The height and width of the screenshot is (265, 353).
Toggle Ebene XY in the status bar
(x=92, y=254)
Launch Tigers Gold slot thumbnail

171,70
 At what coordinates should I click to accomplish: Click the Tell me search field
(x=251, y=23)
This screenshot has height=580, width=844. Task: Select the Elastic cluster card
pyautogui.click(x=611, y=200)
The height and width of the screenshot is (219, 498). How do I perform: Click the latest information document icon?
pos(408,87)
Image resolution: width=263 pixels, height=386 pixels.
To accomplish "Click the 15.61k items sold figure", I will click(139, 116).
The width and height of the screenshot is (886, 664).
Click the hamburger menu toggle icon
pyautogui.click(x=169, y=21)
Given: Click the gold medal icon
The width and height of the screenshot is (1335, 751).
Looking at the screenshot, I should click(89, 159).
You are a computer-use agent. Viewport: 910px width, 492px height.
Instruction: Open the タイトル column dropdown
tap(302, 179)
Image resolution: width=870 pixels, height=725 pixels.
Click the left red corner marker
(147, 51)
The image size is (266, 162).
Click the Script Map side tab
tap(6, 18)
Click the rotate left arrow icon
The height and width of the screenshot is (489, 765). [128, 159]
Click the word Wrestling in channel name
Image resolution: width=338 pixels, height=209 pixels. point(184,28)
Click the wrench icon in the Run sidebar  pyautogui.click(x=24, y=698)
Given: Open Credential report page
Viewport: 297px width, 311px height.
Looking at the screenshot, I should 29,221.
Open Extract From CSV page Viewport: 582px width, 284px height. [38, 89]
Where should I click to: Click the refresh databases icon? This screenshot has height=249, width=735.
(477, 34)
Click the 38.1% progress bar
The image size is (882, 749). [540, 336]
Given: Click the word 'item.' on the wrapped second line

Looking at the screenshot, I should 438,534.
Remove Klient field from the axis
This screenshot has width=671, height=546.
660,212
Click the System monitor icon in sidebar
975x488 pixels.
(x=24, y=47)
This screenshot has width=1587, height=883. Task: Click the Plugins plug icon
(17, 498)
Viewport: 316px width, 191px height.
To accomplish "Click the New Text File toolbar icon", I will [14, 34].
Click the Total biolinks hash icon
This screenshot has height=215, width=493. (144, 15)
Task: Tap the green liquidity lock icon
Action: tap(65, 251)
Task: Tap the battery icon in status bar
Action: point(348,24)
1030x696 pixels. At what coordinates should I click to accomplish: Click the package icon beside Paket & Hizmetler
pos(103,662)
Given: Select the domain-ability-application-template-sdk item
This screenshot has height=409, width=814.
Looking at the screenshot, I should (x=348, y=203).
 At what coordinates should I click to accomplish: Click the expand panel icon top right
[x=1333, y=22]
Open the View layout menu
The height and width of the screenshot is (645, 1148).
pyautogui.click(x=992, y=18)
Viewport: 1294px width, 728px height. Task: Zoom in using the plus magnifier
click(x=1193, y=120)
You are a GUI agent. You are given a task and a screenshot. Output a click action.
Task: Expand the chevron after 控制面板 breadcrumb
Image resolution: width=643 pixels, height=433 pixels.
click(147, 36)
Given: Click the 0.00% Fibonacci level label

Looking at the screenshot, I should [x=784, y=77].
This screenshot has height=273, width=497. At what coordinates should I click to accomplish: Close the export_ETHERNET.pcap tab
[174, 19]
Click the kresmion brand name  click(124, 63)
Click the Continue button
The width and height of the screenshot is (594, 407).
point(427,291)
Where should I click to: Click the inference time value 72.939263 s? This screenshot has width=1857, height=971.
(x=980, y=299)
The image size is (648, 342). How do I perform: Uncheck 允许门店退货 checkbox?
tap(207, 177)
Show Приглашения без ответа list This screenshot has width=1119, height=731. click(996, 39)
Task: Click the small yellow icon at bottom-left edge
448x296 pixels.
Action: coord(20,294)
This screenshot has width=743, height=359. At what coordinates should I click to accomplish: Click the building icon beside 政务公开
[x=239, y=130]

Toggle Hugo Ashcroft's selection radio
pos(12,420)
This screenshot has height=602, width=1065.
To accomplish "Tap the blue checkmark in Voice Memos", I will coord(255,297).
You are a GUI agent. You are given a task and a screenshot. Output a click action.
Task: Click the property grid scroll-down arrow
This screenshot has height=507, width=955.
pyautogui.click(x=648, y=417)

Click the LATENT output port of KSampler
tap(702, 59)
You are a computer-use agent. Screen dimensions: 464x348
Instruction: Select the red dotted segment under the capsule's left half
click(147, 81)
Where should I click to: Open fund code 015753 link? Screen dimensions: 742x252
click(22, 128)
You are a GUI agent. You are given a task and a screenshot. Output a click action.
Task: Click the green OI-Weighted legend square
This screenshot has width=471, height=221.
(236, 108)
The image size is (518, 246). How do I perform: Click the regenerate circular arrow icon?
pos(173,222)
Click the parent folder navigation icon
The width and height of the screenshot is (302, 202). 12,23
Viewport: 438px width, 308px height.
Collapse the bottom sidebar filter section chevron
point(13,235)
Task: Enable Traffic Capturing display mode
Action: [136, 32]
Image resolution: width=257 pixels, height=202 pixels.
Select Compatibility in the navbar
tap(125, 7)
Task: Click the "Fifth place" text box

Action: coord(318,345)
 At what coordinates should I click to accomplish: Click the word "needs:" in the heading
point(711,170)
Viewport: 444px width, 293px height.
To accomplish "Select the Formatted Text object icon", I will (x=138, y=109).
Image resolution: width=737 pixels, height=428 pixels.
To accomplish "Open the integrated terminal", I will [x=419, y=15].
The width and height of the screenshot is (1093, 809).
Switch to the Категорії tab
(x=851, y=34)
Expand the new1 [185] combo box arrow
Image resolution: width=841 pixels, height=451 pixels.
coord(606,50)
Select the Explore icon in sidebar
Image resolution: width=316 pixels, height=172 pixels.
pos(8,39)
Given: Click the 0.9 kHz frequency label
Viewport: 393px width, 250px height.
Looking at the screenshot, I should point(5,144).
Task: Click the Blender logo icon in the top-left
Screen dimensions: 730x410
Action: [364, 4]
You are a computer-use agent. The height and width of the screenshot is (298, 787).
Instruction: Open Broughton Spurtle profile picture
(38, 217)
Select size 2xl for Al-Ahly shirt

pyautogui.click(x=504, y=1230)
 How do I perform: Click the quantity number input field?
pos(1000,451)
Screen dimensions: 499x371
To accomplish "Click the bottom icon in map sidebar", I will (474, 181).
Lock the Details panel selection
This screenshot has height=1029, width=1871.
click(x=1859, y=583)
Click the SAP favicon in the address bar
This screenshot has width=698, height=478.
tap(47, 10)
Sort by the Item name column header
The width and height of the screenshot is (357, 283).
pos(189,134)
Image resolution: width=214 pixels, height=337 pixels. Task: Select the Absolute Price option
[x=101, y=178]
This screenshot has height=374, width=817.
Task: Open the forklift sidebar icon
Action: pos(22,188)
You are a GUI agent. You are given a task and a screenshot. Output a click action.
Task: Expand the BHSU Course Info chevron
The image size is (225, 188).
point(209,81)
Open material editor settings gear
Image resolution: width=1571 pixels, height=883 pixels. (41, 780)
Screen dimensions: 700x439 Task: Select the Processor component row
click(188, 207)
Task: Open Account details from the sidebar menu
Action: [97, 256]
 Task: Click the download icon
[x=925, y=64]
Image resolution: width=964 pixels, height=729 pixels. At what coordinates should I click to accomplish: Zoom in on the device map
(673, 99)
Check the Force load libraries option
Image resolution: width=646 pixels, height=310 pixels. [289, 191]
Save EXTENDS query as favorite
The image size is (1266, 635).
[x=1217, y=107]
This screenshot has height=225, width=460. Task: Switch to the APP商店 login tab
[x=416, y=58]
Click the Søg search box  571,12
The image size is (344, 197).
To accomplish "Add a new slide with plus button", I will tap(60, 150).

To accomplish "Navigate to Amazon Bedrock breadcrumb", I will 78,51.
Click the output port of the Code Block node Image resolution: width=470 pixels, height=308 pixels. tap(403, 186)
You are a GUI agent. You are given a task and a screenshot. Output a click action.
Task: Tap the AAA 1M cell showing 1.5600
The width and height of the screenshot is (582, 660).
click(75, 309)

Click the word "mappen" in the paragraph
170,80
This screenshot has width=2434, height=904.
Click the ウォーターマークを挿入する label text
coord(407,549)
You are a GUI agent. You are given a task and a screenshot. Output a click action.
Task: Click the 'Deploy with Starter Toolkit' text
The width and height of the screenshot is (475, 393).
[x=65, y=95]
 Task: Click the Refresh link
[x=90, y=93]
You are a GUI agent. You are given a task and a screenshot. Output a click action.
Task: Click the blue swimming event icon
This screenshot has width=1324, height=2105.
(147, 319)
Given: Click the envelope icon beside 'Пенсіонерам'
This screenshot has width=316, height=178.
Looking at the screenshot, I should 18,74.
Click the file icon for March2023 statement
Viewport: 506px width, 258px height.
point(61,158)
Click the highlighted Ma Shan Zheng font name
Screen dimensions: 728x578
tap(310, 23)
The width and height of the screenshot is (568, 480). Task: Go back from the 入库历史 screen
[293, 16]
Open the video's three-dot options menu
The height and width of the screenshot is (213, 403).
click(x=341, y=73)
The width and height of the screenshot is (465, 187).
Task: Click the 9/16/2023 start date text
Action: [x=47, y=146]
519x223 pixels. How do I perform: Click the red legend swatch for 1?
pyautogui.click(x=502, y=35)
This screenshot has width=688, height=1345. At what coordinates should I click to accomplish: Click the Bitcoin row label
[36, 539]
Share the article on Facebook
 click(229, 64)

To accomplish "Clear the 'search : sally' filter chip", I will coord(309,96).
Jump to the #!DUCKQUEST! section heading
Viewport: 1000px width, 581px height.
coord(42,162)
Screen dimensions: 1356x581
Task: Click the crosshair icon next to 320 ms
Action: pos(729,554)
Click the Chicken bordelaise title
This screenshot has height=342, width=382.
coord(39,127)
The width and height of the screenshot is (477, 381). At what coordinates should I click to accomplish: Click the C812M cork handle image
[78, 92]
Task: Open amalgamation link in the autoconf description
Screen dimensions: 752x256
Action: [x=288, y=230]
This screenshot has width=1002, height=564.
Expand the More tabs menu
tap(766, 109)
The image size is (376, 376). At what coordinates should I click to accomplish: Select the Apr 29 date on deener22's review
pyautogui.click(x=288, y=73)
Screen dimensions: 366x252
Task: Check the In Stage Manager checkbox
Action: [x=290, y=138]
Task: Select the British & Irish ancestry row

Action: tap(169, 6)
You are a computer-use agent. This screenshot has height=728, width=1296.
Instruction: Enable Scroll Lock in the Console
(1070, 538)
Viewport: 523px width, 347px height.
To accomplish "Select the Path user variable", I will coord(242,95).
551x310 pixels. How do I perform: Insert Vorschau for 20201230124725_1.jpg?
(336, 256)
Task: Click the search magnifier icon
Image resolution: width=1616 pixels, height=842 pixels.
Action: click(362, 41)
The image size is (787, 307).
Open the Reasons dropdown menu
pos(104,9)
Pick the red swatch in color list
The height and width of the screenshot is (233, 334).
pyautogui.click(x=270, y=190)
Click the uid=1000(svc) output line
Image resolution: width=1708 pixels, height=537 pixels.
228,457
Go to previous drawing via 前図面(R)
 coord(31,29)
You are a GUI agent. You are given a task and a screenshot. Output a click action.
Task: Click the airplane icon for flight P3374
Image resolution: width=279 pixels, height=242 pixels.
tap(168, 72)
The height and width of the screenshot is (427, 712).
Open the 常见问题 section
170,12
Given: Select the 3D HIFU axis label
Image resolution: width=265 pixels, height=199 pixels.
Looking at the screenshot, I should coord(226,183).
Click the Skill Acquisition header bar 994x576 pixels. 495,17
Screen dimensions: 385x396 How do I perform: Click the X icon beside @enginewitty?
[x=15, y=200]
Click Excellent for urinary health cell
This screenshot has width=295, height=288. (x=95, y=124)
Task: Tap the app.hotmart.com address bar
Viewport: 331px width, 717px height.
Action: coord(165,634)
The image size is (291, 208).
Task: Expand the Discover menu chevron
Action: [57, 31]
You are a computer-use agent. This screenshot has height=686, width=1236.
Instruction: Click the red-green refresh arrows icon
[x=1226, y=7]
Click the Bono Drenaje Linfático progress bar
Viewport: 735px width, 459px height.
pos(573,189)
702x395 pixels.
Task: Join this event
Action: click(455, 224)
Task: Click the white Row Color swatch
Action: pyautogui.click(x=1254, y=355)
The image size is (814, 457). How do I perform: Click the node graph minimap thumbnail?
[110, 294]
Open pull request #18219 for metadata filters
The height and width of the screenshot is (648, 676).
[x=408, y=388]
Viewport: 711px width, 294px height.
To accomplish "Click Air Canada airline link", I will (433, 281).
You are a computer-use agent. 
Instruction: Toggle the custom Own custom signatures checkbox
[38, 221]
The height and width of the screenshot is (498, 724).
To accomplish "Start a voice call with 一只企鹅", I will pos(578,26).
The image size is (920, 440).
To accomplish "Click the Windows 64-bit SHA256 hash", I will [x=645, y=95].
◇ ◇ ◇ ◇ ◇ ◇ ◇
Please give the stretch of the records from the first line through the line containing "tap(302, 179)" as a JSON list of strings, one string per line, with blank lines left out.

▶ _Response for this exercise_:
[
  "The height and width of the screenshot is (265, 353).",
  "Toggle Ebene XY in the status bar",
  "(x=92, y=254)",
  "Launch Tigers Gold slot thumbnail",
  "171,70",
  " At what coordinates should I click to accomplish: Click the Tell me search field",
  "(x=251, y=23)",
  "This screenshot has height=580, width=844. Task: Select the Elastic cluster card",
  "pyautogui.click(x=611, y=200)",
  "The height and width of the screenshot is (219, 498). How do I perform: Click the latest information document icon?",
  "pos(408,87)",
  "Image resolution: width=263 pixels, height=386 pixels.",
  "To accomplish \"Click the 15.61k items sold figure\", I will click(139, 116).",
  "The width and height of the screenshot is (886, 664).",
  "Click the hamburger menu toggle icon",
  "pyautogui.click(x=169, y=21)",
  "Given: Click the gold medal icon",
  "The width and height of the screenshot is (1335, 751).",
  "Looking at the screenshot, I should click(89, 159).",
  "You are a computer-use agent. Viewport: 910px width, 492px height.",
  "Instruction: Open the タイトル column dropdown",
  "tap(302, 179)"
]